It seems as if there is an institutional decision. Individuals within the institution must act as if the decision has been made for it to be made. If they do not, it has not. A decision made in present about the future (under the promissory sign “we will”) can be overridden by the momentum of the past. A decision does not need to be made for the action to be completed and a decision cannot easily intervene in its completion. In this case, the head of personnel did not need to take the decision out of the minutes for the decision not to bring something into effect. Perhaps an institution can say “yes” when there is not enough behind that “yes” for something to be brought about. An institutional wall is when a will, “a yes,” does not bring something about, “a yes” that conceals this “not bringing” under the sign of “having brought.” Again it is the practical effort to bring about a change, that allows the wall to be apparent. To those who do not come against it, the wall does not appear: the institution is experienced as “yes” as open, committed and diverse.
To understand what is going on here, we might need a different model of the relationship between habit and will. So: we might assume an institutional will is necessary to bring something about. When used in this way, an institutional will would be required to break an institutional habit. I want to suggest an institutional habit could be understood as a continuation of will. Hegel suggests that human beings “stand upright” is an act of will that has been converted into habit: “a human being stands upright has become a habit through his own will” (2007: 156-157). A habit is thus a “continuation” of willing: “it is a continuous will that I stand but I no longer need to will standing as such.” (157). A habit is a continuation of willing what no longer needs to be willed. This is an important way of reframing what we denote by habit as well as by will: a habit is not empty of intent or purpose; a will does not require an individual act of volition. An institutional will is what is continued precisely because it does not need to be willed. The wall is an institutional “no” that does not need to become the subject of an utterance; indeed you come up against the wall when a “yes” does not bring something about. Using Hegel’s terms, a wall could be described as an “institutional standing.” There is “a continuous will that [it] stand but [it] no longer need[s] to will standing” as such.
The wall: that which keeps standing. By talking to diversity workers I began to appreciate how the institution is a plumbing system: you have to work out where the blockage is, what prevents something from moving through the system. In this example, what stopped something from happening could have been the removal of the policy from the minutes; it could have been the failure to notice this removal; but it wasn’t. It was the way in which those within the institution acted as if this policy had not passed. We need to understand these social mechanisms; a practical phenomenology makes the impasse or the blockage the occasion for more thought. So for instance, we learn that the passing of something, the appearance of an agreement, can be how something is stopped.
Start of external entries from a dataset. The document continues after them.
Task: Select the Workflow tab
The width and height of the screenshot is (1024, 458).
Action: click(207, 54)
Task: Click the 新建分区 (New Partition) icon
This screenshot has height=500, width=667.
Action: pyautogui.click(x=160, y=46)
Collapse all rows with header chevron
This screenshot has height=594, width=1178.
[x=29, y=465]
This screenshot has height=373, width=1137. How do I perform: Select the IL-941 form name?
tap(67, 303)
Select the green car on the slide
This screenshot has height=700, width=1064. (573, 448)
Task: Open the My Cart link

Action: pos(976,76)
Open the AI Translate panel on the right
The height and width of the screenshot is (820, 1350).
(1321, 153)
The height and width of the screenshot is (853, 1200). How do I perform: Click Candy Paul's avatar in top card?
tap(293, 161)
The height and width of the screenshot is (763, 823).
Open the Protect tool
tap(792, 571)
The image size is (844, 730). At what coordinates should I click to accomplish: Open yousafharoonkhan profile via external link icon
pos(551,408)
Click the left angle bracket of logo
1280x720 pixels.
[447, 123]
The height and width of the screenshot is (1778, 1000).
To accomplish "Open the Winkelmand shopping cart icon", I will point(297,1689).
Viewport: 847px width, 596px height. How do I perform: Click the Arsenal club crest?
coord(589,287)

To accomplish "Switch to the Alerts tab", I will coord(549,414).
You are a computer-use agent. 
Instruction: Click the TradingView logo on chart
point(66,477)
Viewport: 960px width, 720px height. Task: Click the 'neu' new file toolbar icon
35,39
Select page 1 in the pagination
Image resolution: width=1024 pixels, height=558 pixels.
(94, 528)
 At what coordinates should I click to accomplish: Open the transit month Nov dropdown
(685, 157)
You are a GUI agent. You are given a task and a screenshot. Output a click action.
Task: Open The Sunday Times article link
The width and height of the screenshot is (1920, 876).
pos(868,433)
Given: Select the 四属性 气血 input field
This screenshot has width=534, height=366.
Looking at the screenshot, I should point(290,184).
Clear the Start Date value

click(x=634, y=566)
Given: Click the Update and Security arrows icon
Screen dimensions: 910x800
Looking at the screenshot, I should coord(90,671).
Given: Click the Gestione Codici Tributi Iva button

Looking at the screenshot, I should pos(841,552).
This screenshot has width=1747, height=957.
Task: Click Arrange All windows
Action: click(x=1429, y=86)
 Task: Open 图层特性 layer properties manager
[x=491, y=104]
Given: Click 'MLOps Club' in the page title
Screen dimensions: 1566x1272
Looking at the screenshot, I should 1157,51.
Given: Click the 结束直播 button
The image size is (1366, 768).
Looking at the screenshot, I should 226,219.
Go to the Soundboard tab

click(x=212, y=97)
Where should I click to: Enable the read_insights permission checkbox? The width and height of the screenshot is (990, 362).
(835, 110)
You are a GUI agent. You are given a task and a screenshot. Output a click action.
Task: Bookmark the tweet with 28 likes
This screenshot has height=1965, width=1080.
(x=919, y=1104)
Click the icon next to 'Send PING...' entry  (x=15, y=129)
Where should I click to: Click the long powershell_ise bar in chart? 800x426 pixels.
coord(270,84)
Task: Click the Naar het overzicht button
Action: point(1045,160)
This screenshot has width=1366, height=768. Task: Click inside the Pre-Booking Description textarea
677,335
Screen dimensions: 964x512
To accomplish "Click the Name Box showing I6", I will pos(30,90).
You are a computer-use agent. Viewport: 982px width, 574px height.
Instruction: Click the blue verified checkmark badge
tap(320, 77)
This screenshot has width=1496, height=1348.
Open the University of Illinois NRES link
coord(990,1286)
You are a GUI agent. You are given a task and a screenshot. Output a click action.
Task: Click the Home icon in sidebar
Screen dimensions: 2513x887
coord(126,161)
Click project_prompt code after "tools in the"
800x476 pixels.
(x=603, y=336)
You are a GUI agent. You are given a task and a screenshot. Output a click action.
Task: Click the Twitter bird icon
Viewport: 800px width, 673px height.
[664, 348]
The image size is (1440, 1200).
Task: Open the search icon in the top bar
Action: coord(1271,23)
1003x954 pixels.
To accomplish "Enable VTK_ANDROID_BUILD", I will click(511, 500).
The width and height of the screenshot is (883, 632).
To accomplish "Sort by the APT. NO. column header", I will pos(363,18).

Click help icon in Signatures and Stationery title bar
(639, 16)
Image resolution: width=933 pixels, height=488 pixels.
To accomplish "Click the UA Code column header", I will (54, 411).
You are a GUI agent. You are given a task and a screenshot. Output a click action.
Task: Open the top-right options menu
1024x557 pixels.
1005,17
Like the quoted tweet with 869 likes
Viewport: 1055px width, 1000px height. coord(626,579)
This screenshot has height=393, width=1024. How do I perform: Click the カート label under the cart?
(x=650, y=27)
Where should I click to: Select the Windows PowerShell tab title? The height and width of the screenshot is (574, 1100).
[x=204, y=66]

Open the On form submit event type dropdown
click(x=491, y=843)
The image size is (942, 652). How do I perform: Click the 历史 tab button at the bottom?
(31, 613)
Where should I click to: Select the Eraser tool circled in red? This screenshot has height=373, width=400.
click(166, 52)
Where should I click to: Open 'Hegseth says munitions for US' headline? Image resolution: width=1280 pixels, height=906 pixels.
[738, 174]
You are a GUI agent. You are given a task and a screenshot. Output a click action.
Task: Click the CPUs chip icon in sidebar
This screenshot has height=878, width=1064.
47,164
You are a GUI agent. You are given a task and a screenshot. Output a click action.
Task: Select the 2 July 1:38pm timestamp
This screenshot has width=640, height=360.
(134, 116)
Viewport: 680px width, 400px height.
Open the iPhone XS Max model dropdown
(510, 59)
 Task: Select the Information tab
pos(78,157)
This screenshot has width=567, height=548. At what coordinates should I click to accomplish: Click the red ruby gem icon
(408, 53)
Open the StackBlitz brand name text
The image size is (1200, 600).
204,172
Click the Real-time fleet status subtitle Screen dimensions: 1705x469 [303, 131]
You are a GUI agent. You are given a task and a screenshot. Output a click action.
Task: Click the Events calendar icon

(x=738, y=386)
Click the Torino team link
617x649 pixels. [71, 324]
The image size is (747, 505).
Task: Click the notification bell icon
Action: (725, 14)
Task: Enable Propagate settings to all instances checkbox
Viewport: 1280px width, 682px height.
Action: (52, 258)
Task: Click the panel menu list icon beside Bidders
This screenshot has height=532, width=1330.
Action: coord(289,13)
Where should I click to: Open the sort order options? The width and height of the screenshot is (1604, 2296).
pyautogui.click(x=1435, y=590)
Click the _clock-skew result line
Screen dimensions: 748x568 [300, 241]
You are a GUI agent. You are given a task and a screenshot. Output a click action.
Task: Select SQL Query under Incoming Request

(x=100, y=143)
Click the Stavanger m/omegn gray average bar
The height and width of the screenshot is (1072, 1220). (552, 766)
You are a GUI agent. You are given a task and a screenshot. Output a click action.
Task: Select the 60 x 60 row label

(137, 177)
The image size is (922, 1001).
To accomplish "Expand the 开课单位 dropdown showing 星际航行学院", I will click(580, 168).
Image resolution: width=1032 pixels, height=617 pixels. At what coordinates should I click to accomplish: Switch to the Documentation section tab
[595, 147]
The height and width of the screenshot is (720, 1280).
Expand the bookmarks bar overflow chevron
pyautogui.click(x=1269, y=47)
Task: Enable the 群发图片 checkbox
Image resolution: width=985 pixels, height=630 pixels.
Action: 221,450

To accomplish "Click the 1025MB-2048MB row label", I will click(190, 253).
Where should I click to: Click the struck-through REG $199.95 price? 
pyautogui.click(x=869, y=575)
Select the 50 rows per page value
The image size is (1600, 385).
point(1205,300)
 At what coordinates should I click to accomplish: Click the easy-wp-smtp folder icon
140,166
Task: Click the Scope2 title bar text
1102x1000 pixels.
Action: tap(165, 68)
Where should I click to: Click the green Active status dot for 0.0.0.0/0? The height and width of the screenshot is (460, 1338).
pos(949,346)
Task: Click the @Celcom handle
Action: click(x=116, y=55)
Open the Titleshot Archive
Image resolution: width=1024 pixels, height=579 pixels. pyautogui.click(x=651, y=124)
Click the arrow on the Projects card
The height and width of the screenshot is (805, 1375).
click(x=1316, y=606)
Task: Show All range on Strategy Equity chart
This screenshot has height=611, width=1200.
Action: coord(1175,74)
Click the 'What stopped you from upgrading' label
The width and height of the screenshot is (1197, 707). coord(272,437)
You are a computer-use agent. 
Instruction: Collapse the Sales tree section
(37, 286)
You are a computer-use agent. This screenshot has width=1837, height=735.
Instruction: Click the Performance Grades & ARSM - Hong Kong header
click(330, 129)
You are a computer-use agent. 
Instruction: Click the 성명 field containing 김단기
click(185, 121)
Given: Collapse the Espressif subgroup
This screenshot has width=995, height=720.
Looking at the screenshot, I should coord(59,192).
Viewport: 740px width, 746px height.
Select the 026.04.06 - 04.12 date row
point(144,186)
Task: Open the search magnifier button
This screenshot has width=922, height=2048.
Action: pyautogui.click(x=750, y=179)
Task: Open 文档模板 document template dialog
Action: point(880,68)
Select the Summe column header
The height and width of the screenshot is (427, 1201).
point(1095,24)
And of course if we think of diversity work in the second sense (not quite inhabiting the norms of the institution), we can note the significance of “practical phenomenology,” as a kind of life-work. I have described social norms as rather like institutional brick walls: you do not tend to notice them, unless you come up against them. Coming up against here can mean: being stopped, being held up, being made to feel you don’t belong or are stupid, being asked questions, or “being in question,” as I discussed in this earlier post.
Those who don’t come up against walls, might experience those who talk about walls as wall makers. And: we are back to the feminist killjoy. It is never long before she makes an appearance! The wall maker is someone who in exposing a problem creates a problem. Just recall the words of the diversity practitioner: “they just look at me as if I am saying something really stupid.” We can imagine the eyes rolling when she points out the policy, when she tries to say, to show, she has institutional support. How many times walls come up, we might call these walls “the walls of perception,” when we talk about walls! If anything, you become identified as the one who is blocked. A wall comes up in this reframing of walls as immaterial, as phantoms, as how we stop ourselves from being included.
I can hear voices saying: but isn’t the brick wall a metaphor? It is not that there “really” is a wall; it is not an actual wall. In some senses, this is right. The wall is a wall that might as well be there, because the effects of what is there are just like the effects of a wall. And yet not: if an actual wall was there, we would all be able to apprehend it. And it is this that makes the institutional brick wall so hard. You come up against what others do not see and (even harder) you come up against what others are often invested in not seeing.
To think about materiality through institutional brick walls is to offer a different way of thinking the connection between bodies and worlds. Materiality is about the real; it is something real that blocks movement, or that stops a progression. But this something is not always something that can be apprehended. It might be an arrangement of things, a social as well as physical arrangement, that stops something from happening or a body passing through. It might be the force of momentum that carries something forward, that picks up more and more things, so that more and more weight is acquired, so that things tend “that way,” bodies lean “that way,” almost independently of individual will. [You might the proximity between this description and how I account for sexism in citational practice: another institutional brick wall!]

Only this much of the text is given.